IV - LES DIFFÉRENTES APPELLATIONS DONNÉES A 'ISSA
1 - Ilâh - Le cas de Hallâj-ı Mansur
Cette
secte, on le sait, attribue au Messie le nom de Dieu (Ilâh), Son but
est-il de le magnifier en considérant que le terme “Dieu” se dit de tout
ce qui est grand, ou bien veulent-ils signifier par là proprement sa
divinité?
Dans ce dernier cas, l’aveuglement de cette secte
dépasserait celui de toutes les autres, et ce qui les fait choir dans de
telles difficultés, c’est leur attachement à un littéralisme que la
saine raison affirme absolument étranger aux intentions de l’auteur.

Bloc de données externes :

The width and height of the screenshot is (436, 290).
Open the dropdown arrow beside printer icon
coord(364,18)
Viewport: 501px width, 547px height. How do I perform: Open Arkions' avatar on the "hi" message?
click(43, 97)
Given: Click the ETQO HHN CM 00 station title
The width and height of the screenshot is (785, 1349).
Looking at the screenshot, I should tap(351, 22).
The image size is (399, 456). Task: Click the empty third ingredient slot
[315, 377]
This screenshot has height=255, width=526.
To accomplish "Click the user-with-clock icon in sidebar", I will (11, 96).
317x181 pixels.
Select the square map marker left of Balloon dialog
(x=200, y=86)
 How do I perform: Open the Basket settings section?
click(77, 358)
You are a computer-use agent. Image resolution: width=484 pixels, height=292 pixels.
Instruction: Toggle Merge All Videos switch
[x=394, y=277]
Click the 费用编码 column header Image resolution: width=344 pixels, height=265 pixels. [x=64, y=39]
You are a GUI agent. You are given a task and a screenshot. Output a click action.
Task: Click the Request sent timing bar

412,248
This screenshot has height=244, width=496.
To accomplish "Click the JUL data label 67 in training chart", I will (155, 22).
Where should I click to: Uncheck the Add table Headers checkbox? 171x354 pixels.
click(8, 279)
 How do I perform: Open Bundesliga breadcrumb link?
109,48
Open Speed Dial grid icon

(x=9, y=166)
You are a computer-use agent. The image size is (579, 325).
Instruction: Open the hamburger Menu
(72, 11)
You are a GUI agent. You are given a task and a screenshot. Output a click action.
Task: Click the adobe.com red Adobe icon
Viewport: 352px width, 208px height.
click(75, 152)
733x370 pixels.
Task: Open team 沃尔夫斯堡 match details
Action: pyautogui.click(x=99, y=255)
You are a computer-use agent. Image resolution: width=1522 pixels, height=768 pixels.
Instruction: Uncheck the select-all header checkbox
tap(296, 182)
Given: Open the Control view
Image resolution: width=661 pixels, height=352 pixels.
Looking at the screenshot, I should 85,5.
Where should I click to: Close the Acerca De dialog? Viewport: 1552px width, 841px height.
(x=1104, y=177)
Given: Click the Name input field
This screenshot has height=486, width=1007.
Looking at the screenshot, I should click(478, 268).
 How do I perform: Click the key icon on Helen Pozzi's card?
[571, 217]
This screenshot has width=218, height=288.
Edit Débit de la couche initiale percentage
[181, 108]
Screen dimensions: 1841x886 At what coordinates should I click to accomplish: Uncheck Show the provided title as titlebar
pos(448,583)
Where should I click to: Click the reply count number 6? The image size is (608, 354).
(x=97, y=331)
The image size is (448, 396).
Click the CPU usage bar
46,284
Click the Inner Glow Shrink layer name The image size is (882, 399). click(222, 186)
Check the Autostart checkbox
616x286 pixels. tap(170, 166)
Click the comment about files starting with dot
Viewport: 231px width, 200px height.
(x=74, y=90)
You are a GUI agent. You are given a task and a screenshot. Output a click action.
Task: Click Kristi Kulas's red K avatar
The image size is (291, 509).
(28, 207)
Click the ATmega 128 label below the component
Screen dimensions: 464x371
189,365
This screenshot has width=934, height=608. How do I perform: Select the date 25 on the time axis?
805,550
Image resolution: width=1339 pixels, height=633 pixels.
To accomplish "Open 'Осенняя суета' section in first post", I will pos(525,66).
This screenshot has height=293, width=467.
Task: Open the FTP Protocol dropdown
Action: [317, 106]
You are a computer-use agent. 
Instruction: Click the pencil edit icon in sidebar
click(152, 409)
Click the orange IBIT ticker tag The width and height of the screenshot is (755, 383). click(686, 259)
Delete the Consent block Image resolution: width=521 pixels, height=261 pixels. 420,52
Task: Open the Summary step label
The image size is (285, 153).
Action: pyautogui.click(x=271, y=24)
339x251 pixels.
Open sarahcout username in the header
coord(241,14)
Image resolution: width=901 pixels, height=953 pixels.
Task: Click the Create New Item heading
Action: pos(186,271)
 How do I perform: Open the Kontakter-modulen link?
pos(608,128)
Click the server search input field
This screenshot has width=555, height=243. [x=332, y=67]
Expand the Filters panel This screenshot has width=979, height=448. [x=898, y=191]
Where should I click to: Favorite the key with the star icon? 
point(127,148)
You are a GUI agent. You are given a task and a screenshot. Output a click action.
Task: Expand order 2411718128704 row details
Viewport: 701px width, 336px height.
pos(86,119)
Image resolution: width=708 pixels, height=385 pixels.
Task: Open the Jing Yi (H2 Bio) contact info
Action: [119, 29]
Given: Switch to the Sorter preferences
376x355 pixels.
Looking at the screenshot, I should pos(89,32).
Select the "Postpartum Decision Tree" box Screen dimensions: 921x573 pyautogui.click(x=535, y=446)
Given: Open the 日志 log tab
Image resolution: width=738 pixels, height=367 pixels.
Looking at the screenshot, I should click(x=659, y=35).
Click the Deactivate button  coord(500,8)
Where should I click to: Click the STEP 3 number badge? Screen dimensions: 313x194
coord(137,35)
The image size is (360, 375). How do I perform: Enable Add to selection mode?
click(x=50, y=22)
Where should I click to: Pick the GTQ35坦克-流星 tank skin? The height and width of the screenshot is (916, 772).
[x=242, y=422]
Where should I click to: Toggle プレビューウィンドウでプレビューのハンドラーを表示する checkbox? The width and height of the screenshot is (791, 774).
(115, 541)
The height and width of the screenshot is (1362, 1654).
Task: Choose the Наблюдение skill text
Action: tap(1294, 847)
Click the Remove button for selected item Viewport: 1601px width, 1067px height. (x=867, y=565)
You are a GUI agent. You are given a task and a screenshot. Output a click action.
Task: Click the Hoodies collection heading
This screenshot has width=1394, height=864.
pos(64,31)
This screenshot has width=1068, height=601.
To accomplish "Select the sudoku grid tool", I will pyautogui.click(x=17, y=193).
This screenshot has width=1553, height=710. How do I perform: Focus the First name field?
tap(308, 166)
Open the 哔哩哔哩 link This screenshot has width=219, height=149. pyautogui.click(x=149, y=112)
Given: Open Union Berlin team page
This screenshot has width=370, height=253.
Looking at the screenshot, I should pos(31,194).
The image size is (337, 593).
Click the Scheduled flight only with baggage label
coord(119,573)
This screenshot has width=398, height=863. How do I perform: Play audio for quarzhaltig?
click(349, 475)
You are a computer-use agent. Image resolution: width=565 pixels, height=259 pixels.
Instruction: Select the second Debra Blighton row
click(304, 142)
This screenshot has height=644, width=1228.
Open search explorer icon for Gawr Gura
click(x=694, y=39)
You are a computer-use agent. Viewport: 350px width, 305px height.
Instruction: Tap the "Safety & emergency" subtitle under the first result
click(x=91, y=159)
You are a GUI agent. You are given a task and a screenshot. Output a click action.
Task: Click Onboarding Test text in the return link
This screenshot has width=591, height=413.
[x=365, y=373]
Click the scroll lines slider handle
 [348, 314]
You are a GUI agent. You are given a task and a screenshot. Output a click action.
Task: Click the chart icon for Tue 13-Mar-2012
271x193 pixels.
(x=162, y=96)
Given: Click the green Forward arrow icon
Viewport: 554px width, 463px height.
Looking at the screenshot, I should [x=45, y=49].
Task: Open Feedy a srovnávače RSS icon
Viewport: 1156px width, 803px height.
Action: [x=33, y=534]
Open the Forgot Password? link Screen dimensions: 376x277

D’ailleurs combien ne trouve-t-on pas dans toute religion révélée de
sens apparents qui s’opposent à la saine raison, mais que les docteurs
de cette religion ont expliqués allégoriquement?
C’est dans des
difficultés de ce genre que sont tombés un certain nombre de personnages
illustres, dont l’un a dit: “Gloire à moi!”, l’autre: “Que je suis
grand!”, et Hallaj: “Je suis Dieu!”, “Dans cette tunique, il n’y a que
Dieu!” Cela a été mis de leur part sur le compte des états mystiques qui
restreignent le contrôle du langage, au point que l’on a pu dire: “Ceux
là sont ivres! et les propos des gens ivres, on les tait et on les
rapporte point”. Cela s’impose parce que la saine raison déclare
impossible que le sens littéral soit voulu par l’auteur.
De plus
ils ont l’air de s’encourager à marcher dans un chemin des plus
étroits, au point de devenir la risée des railleurs sans que nul
tressaillement de solidarité ne dresse personne pour les défendre. Une
porte de sortie, cependant et une échappatoire leur seraient données,
s’ils le voulaient, pour sortir du mauvais pas où ils se sont mis.
Pourquoi, en effet, choisir ce qui offusque la raison, quand il est
possible d’entendre le texte dans un sens correct ?
2 - Rabb
Ps. 82-6 Ex. 7-1
Pour
l’emploi du mot “Holûl”, nous l’avons déjà élucidé. Quant au mot
“Rabbi”, Seigneur, c’est un terme commun à la fois à Allahu ta’âlâ et au
propriétaire d’une chose. On dit le “Rabb” d’une maison, le “Rabb” d’un
bien. Enfin le mot “Ilâh”, (Dieu), est employé chez eux pour tout ce
qui est grand. 'Issa (as) dit en effet dans l’Evangile: “Vous avez été
apelés, dans votre religion, des “dieux (Alihat)” cela en s’adressant
aux Juifs; et l’on trouve dans les Psaumes: “Je vous ai apelés des dieux et vous êtes tous des fils du Très-Haut”; et Dieu, dans la Thora, dit à Moûçâ: “Je t’ai établi dieu pour Pharaon et ton frère Aaron sera ton envoyé”.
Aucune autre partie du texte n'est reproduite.